Enable required modules and create /etc/apache2/sites-available/pluton.conf:

sudo a2enmod proxy proxy_http proxy_wstunnel
<VirtualHost *:80>
ServerName backups.example.com
ProxyPreserveHost On
ProxyPass / http://127.0.0.1:5173/
ProxyPassReverse / http://127.0.0.1:5173/

RewriteEngine On
RewriteCond %{HTTP:Upgrade} websocket [NC]
RewriteRule /(.*) ws://127.0.0.1:5173/$1 [P,L]
</VirtualHost>
sudo a2ensite pluton && sudo systemctl reload apache2

SSL Certificate with Let's Encrypt

If using Caddy, SSL is automatic — no extra steps needed.

For Nginx or Apache, use Certbot:

# Install certbot
sudo apt install certbot python3-certbot-nginx # Nginx
sudo apt install certbot python3-certbot-apache # Apache

# Obtain and install certificate
sudo certbot --nginx -d backups.example.com # Nginx
sudo certbot --apache -d backups.example.com # Apache

Certbot automatically configures SSL and sets up auto-renewal via a systemd timer.
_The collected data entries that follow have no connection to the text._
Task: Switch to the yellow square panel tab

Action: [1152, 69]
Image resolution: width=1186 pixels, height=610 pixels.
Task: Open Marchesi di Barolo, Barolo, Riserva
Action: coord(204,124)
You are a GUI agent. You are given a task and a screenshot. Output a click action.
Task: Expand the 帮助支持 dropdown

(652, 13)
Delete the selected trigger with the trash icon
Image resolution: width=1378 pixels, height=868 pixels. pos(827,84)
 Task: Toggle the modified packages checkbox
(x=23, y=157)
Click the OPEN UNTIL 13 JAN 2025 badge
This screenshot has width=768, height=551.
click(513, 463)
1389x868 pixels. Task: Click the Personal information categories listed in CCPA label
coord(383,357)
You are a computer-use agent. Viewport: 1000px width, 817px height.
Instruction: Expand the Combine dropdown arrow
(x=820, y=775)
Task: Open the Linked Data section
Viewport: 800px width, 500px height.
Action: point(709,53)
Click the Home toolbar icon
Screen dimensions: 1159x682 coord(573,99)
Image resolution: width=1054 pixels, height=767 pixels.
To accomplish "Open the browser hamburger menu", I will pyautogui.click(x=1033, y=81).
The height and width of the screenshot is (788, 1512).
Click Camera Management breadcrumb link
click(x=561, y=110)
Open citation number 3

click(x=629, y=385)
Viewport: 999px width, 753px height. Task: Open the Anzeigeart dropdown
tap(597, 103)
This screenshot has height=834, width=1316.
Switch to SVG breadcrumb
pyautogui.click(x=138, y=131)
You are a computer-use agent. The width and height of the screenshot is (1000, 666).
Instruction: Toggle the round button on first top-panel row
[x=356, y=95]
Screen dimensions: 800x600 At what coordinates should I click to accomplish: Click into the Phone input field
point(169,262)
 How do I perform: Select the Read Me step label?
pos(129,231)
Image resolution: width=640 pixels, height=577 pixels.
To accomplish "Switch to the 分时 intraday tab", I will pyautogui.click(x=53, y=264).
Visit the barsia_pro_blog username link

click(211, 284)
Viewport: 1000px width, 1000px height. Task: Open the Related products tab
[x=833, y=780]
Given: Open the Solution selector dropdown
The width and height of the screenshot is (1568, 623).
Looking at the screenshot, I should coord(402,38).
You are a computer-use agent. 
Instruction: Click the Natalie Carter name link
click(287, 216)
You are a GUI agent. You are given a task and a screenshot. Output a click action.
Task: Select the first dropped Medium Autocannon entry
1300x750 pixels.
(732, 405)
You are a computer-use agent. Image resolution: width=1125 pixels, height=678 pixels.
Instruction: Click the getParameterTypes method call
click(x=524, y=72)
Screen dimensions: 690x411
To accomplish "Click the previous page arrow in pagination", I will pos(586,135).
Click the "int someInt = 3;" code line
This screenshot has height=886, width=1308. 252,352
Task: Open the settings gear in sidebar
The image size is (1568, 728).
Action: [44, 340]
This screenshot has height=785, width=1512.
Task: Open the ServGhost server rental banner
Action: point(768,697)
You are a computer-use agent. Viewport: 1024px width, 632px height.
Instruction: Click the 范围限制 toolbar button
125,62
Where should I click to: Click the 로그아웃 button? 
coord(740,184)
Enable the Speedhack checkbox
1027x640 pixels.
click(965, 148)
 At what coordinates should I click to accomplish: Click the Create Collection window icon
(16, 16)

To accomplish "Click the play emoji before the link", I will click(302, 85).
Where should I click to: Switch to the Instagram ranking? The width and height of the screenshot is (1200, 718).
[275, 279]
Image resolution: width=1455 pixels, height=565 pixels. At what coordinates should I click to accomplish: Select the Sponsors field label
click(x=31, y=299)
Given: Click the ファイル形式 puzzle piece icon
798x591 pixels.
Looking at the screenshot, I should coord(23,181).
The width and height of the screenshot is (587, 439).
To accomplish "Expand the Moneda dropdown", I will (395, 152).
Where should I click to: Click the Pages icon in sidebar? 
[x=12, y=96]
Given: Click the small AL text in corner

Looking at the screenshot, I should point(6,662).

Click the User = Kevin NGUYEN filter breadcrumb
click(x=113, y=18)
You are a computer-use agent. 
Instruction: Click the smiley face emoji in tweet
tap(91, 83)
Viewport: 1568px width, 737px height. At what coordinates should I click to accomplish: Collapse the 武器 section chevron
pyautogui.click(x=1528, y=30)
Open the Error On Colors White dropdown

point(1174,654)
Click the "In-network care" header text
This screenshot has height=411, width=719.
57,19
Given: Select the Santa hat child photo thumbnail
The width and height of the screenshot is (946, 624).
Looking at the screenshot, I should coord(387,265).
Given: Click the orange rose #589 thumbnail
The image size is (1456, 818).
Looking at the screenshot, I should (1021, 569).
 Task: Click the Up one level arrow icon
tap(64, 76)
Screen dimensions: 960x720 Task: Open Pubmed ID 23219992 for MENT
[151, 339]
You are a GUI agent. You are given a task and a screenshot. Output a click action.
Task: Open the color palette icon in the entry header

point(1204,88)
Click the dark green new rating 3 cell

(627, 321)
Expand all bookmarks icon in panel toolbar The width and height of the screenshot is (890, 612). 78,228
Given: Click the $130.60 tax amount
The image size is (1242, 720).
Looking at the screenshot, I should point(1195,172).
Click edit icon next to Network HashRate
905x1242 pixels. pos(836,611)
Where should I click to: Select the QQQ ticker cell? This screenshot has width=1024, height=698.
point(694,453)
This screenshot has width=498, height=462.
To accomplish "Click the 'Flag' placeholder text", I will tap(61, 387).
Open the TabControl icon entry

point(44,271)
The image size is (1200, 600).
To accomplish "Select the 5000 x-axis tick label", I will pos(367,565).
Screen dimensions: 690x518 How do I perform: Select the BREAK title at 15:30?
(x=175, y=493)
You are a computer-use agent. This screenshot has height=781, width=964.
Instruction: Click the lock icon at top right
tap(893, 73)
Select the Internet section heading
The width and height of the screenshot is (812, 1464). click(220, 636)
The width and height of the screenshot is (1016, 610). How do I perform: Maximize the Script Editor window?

Verify renewal works:

sudo certbot renew --dry-run
tip

Ensure your domain's DNS A record points to your server's public IP address before requesting a certificate.


Uninstalling Pluton

curl -sSL https://dl.usepluton.com/server/scripts/uninstall.sh | sudo bash

For automated removal including all data:

curl -sSL https://dl.usepluton.com/server/scripts/uninstall.sh | sudo bash -s -- \
--remove-data --non-interactive

Or use the local uninstall script:

sudo /opt/pluton/uninstall.sh

Managing the Service

# Check status
sudo systemctl status pluton

# Stop service
sudo systemctl stop pluton

# Start service
sudo systemctl start pluton

# Restart service
sudo systemctl restart pluton

# View logs
sudo journalctl -u pluton -f

Updating Pluton

curl -sSL https://dl.usepluton.com/server/scripts/install.sh | sudo bash -s -- --upgrade

This preserves your credentials and data while updating the binaries.

Troubleshooting

View Application Logs

# Service logs
sudo journalctl -u pluton -f

# Application stdout/stderr
tail -f /var/lib/pluton/logs/stdout.log
tail -f /var/lib/pluton/logs/stderr.log

Check Service Status

sudo systemctl status pluton

Verify Credentials File

sudo cat /etc/pluton/pluton.env
sudo cat /etc/pluton/pluton.enc.env

Restart After Configuration Changes

sudo systemctl daemon-reload
sudo systemctl restart pluton

Resetting the admin password or username:

Follow these steps to reset your password or username:

  1. Run this command to stop the pluton service:
sudo systemctl stop pluton
  1. Run this command to start the password reset process:
sudo /opt/pluton/pluton --reset-password
  1. You will be prompted to set both the admin username and password.

  2. After setting the new password, Start the pluton service again:

sudo systemctl start pluton
  1. Use your new login credentials to log into Pluton.